And that was it, the appointment in its entirety. The IPS results aren’t in yet, so I’ll have to check back early next week. But I’ll happily celebrate good news when I can. 16 weeks and all is well!

Almost 15 weeks update: the midwife question

See, bloggy peeps? I take your advice! I went ahead and scheduled an appointment with the midwife, just so I could keep my options open for a little while longer.

First, I have to tell you that I heard the baby’s heartbeat, and all seems fine. What, you haven’t been obsessing over it, thinking of it every two hours half hour six minutes like I’ve been? Heck, it took me until I was on the bus on the way to the appointment to figure out that I wasn’t having heart palpitations and trouble breathing because of any larger fear of the midwife herself, but over knowing she would have a doppler and I was afraid to face the possible silence like last time.

The bad news is, I really liked the midwife and the whole philosophy of midwifery care. I mean, that’s bad news because if I had hated her on sight, it would have been a lot easier to simply go back to my OB and carry on.

There are a handful of concerns that I can’t quite shake, mostly having to do with scenarios when something goes wrong. To her credit, even though my OB has no bedside manner whatsoever, when she couldn’t find the baby’s heartbeat with the doppler at my 16 wk appointment last year, all she had to do was walk me over to the ultrasound clinic on the other side of her office, and she did the scan herself to try to find the baby. I know it would never be that easy with the midwife, even though I understand that they do have full referral access for all that stuff.
---
(What this exercise asks):
a) Answer these questions from the pregnancy blog excerpt:
(i) How many weeks along does the writer report being in the first section?
(ii) What did the writer hear at the appointment with the midwife?
(iii) Where did the OB take the writer when she couldn't find the baby's heartbeat with the doppler?
b) Render this sentence from the pregnancy blog excerpt in Spanish: "The bad news is, I really liked the midwife and the whole philosophy of midwifery care."
c) Carry the pregnancy blog post forward, picking up after its final sentence.
The rows play no part in what comes next.

(Rows drawn from a dataset):
---
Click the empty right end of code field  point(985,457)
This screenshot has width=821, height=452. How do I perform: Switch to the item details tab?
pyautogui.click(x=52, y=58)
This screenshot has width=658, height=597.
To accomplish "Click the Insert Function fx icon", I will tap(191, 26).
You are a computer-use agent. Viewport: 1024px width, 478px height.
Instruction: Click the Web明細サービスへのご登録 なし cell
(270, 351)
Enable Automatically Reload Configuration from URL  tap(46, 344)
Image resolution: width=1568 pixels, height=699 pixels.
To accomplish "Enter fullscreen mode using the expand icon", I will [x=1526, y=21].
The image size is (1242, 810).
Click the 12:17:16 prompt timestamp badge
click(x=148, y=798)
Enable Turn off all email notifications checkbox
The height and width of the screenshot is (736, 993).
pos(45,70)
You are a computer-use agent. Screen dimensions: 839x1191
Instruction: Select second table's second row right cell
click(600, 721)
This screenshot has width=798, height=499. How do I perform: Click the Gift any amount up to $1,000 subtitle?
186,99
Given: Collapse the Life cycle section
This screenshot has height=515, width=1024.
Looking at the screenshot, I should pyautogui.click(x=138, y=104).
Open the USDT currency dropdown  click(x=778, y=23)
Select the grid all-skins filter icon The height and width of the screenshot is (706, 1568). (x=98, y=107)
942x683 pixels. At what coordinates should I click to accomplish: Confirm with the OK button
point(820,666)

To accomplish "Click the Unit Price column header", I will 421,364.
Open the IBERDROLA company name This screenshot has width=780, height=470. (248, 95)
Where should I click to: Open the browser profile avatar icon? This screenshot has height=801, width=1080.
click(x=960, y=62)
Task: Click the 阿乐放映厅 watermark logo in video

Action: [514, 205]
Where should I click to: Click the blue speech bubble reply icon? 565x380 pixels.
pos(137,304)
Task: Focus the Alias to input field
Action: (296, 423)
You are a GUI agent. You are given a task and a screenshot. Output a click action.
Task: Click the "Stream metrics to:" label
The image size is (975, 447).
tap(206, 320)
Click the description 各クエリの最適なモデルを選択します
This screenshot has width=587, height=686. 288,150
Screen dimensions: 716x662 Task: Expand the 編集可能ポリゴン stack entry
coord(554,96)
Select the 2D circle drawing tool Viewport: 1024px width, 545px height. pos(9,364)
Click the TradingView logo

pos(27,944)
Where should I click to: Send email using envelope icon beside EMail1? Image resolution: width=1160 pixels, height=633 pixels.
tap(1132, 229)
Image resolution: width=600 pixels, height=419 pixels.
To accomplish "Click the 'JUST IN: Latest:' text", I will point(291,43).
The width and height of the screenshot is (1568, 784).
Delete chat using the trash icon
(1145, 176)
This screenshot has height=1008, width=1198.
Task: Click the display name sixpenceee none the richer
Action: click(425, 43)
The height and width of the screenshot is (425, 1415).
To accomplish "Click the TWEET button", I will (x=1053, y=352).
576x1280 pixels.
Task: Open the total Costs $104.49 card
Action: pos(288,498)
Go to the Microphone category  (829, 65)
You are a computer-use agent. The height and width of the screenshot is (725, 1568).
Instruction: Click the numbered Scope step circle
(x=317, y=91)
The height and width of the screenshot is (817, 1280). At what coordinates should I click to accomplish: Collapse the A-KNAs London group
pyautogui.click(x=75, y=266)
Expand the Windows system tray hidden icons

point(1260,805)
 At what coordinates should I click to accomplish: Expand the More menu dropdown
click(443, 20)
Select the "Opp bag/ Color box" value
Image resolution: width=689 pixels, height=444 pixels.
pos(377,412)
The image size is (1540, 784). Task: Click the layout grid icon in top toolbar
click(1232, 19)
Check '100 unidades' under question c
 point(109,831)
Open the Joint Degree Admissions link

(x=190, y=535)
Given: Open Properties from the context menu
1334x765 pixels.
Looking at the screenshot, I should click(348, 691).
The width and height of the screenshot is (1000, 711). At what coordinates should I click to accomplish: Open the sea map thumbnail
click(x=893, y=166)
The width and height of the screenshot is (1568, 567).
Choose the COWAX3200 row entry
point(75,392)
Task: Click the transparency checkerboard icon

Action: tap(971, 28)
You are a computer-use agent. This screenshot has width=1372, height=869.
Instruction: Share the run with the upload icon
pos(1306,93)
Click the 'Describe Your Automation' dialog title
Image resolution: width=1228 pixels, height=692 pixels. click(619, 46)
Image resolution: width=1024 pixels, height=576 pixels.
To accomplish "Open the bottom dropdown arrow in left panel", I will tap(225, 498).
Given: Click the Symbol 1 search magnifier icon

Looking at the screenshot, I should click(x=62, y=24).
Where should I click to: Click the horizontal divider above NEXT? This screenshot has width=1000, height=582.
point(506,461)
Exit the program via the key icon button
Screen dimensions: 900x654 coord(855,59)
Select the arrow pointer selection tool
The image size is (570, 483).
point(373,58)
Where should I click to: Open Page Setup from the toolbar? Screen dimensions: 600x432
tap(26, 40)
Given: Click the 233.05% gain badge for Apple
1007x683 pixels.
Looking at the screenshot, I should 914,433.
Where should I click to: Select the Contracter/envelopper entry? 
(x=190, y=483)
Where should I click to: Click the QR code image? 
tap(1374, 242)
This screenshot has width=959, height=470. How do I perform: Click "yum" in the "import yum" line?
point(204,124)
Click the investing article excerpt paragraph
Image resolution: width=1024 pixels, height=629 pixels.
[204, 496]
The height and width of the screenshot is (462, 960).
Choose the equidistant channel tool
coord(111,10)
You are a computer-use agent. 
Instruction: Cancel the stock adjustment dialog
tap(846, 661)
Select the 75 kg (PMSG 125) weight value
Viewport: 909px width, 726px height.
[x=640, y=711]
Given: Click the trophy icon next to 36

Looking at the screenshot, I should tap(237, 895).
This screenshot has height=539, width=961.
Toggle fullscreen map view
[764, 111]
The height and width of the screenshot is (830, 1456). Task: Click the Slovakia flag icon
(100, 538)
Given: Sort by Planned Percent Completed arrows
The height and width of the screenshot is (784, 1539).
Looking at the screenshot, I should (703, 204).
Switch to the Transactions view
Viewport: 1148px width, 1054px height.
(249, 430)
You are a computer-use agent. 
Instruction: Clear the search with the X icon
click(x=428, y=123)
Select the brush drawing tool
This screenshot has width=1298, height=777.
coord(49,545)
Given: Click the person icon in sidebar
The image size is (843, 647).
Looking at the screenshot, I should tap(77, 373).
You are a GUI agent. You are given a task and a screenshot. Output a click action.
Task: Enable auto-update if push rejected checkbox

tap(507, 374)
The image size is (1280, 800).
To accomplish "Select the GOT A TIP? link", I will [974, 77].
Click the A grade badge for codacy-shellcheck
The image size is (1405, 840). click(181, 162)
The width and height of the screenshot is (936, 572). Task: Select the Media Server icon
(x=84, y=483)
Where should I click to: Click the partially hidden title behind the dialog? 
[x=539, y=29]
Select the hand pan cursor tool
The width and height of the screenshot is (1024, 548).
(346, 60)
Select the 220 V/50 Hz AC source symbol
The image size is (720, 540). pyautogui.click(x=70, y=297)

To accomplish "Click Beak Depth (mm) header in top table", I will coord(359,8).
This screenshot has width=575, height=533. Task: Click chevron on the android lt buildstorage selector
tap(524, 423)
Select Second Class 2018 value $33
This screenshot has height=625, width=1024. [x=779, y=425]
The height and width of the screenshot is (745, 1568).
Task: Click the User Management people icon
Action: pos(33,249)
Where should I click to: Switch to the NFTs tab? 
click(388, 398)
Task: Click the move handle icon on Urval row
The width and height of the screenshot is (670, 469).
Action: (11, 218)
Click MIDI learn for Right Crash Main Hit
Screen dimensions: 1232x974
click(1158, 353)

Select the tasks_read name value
---
(Answers):
a)
(i) 16 weeks.
(ii) The baby's heartbeat.
(iii) To the ultrasound clinic on the other side of her office.

b) La mala noticia es que me gustaron mucho la partera y toda la filosofía de la atención de partería.

c)
I think the one thing that most surprised me and most concerned me is that even with a hospital birth, the midwives don’t use the fetal monitoring tools like the heart rate monitor. With Simon, I can still clearly remember after many hours of stalling labour when I finally began to have serious contractions there was one terrifying moment when the baby’s heart decelerated significantly enough (140s to low 60s) for the nurse to demand of Beloved that he push the call button for assistance. There was no real emergency, and in hindsight it was probably just the stress of passing a baby the size of a Toyota through an opening the size of an orange, but the idea of not hearing that reassuring whoosh-whoosh-whoosh throughout the labour seriously freaks me out.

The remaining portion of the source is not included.